Gardening with Herbs 101: Harvesting Your Herbs
Written by Meg Dickey, Contributing Writer
Our weather may not be showing signs of Autumn, but our plants and gardens are certainly indicating it is time for harvesting!
If you have been consistently using your herbs throughout the summer, you may not feel you have many to preserve for the winter season (my catnip has been well-used this year, and I won’t be saving hardly any!). However, you certainly don’t want to wait until the first freeze to start harvesting your herbs!
You can begin harvesting your herbs for daily use when the plant has enough foliage to ensure continued growth. Successive harvests throughout the seasons encourage bushy plants with stronger leaf growth. Plan to cut your plants back at least once during the growing season.
Harvest in the morning, after the dew dries, but before the temperatures begin to climb. This is when the essential oils of the plant are at their strongest, and therefore their most effective.
Herbs produce their highest oil concentration and flavor after the flower buds appear, but before they open. Harvest at this time for most uses. Blooming plants such basil and oregano are still suitable for other uses, which we’ll talk about next time.
Harvest annual herbs until frost, making as many successive harvests as possible without damaging the plant. Don’t cut too near the ground, as this will retard future growth. At the end of the season, harvest the entire plant.

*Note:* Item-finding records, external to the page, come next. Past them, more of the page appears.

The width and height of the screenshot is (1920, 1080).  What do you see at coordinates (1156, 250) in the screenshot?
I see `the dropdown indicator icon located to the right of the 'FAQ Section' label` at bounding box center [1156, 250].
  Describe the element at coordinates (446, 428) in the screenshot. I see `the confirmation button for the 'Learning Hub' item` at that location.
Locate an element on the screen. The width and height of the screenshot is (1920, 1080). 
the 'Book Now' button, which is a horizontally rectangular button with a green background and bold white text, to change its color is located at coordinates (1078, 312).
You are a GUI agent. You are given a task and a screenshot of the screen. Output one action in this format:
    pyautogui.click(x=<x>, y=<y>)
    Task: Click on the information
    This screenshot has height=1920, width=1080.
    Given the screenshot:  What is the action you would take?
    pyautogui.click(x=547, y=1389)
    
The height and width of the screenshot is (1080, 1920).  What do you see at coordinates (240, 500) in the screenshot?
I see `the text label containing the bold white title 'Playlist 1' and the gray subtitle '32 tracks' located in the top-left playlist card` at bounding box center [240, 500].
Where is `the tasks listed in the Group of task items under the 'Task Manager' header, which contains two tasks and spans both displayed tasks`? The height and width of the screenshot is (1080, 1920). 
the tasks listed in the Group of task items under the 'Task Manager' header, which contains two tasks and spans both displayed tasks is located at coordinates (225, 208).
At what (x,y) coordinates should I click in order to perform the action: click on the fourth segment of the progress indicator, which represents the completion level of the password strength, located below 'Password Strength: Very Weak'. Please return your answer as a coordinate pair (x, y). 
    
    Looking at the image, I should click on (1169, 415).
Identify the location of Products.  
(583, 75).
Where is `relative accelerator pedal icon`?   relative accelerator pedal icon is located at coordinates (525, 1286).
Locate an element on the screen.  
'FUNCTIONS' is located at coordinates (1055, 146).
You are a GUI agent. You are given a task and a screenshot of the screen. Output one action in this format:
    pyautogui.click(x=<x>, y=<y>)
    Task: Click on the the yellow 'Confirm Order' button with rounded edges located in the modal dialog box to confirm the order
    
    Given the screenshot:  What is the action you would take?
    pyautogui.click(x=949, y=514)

Harvest perennial herbs until about one month before the frost date. Late pruning encourages tender growth that will be killed off by the frost, and plants need the regrowth to see them trough the winter.
Harvest tarragon or lavender flowers in early summer, then cut the plants to half their height to encourage fall flowering.
Harvest herb seeds (mustard, fennel) as the seed pods darken and dry, but before they burst. Secure a paper bag over the seed head to complete ripening, then cut the stem and hang the bag for further drying.
Harvest herb roots (bloodroot, ginseng, chicory, goldenseal, horseradish, Oregon grape) after the foliage fades.
I am harvesting basil, mint, rosemary, parsley, lemon-grass, thyme, chives, lemon balm, lavender and stevia.
The basil will become pesto, and I’ll freeze it in little glass jars. The mint, lemon balm, and stevia will be dehydrated for loose leaf tea. The rosemary and mint will be moved indoors for winter. I plan on chopping the parsley and freezing it in ice cube trays to add to soups this winter.
I don’t know what to do with the lemon-grass, thyme, and lavender. I want to preserve the lemon grass (preferably frozen?) for soup. The thyme is for soup too, what is the best way to preserve that? And the lavender is all done blooming. I had cut it back as you advised, but only got 2 flower stalks off of it for fall.
@Amy (One Day Closer), We’ll be covering the “how to” for preservation next week, so make sure to come back and see my favorite methods. 🙂
@Amy (One Day Closer), Hi Amy.. I like freezing pesto in ice cube trays to pop into sauce or minestrone… works great.
What do you mean by “enough foliage to ensure continued growth”?
@Ashleigh, I think she means that you aren’t stripping the plant of too many of its leaves. From what I have read before, when you harvest something like a herb (where you are taking leaves, not just fruit or vegetables) you need to leave at least 1/3 of the leaves so that the plant can continue to be healthy and keep growing.